Records for processing:
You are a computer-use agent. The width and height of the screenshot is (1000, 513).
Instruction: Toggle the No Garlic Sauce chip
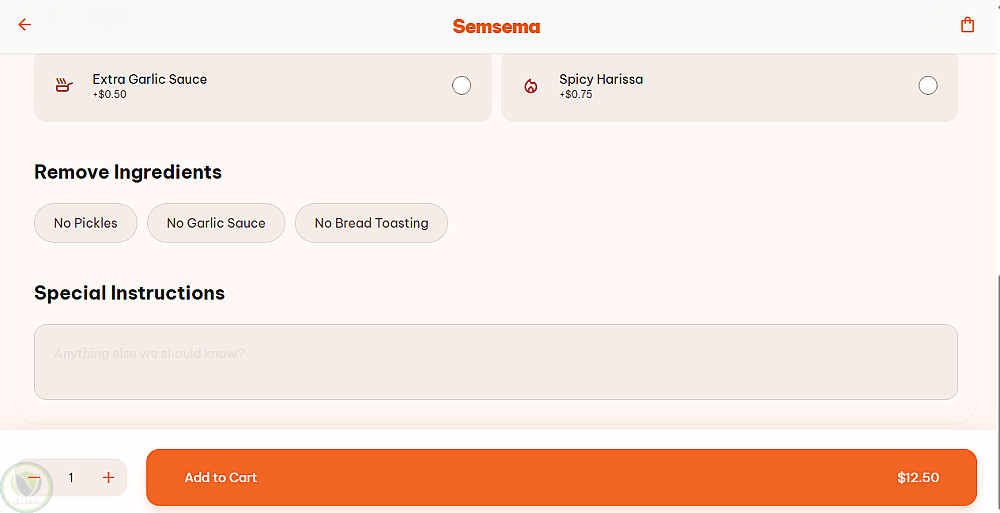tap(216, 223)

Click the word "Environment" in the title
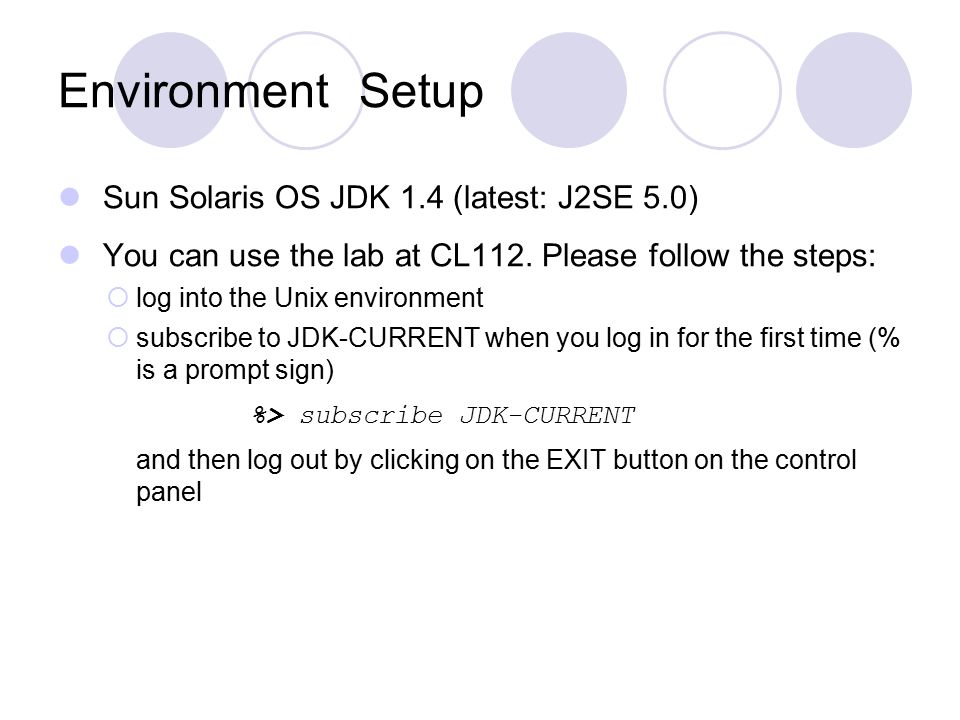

...

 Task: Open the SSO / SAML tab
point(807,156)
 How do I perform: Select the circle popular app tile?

Exercise requirements: The reply should hold exactly the lines above, starting at the line with "You are a computer-use" and ending at the line with "Click the word", and no pictures.

Response box:
You are a computer-use agent. The width and height of the screenshot is (1000, 513).
Instruction: Toggle the No Garlic Sauce chip
tap(216, 223)

Click the word "Environment" in the title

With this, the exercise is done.